A site like Stack Overflow has a huge knowledge overlap: everyone is speaking the same language. There are geeks who need just that extra bit of knowledge that they lack to help get them over a single technical hurdle, not teens who have no one better to ask about tragic high school romance than the internet at large. Rather, the questions are granular and accessible to experts who can provide the high-level answer without having to re-invent the wheel by posting basics of, say, copyright law over and over again.
To take Stack Overflow as an example again, here’s some of the specialized computer science stuff way out of my “amateur nerd” pay scale:
- Script for converting html markup to valid XML
- Prevent height change of a DisplayObject in Adobe ActionScript
- Forcing MySQL to use an non inclusive index to avoid table scan?
Popular discussions on Fluther can end up with nearly 100 responses. The aforementioned Stack Overflow questions have 11 answers, and have been viewed hundreds of times.

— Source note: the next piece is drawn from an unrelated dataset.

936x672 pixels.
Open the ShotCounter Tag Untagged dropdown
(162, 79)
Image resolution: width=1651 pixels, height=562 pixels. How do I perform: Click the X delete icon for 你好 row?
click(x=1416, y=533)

Signal without noise is a beautiful thing.
The Paradox of Accessibility
If you’re not a system of experts with hard to understand questions, you’re a community of newbies with nothing to offer experts who could provide really useful information. The experts leave because it’s really annoying to give out the same answer a dozen times to people who essentially need the whole solution mapped out repeatedly. A low level of discussion breeds low level of discussions. See Yahoo! Answers, which makes Fluther look like the Manhattan Project.

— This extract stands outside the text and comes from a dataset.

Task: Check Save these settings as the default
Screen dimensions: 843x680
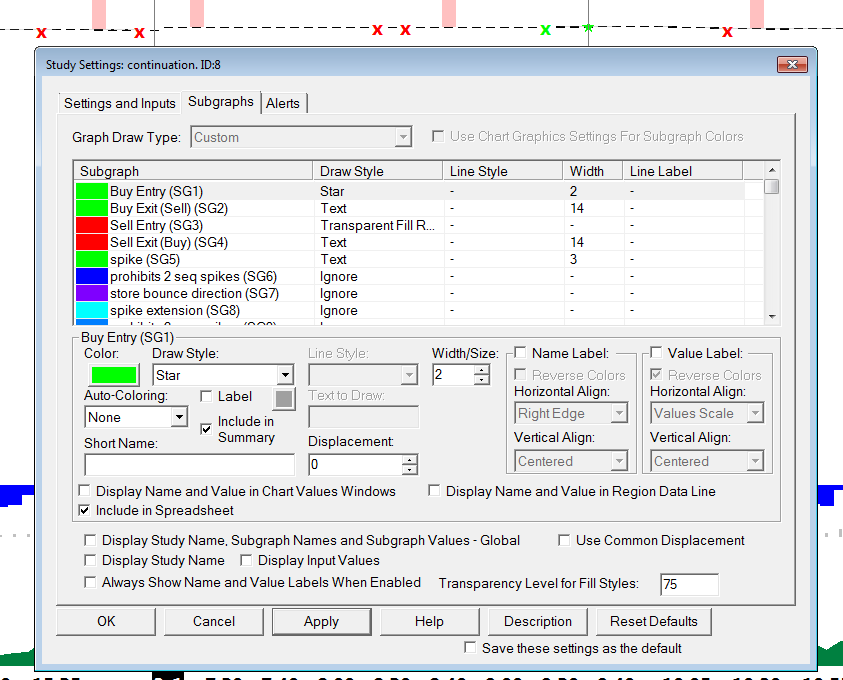Action: pos(471,648)
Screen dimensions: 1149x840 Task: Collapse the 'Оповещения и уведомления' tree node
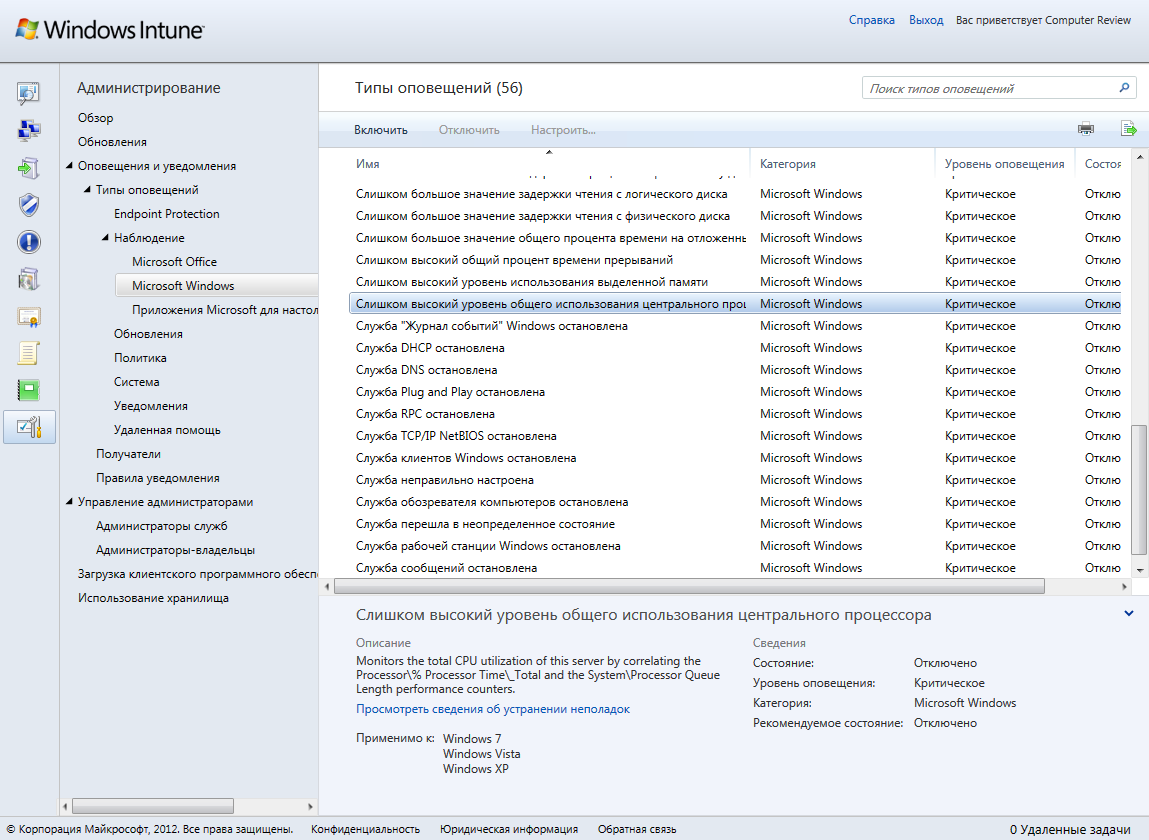tap(70, 166)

Take Quora, for instance. Quora is functionally identical to Fluther, but Quora seeded their discussion with really, really smart people, and so the discussion started with a lot of experts. You get some really compelling and interesting discussions going, like this essay on the runaway success of online backup service Dropbox. However, Quora might lose learned essayists like Michael Wolfe to intellectual attrition when Wolfe and his outnumber peers begin to find the signal obscured by the noise.
Are there enough experts on Quora to elevate and compartmentalize the level of discourse like Stack Exchange has? Is it even necessary to do so? I’m going to enjoy watching knowledge markets mature and best practices emerge.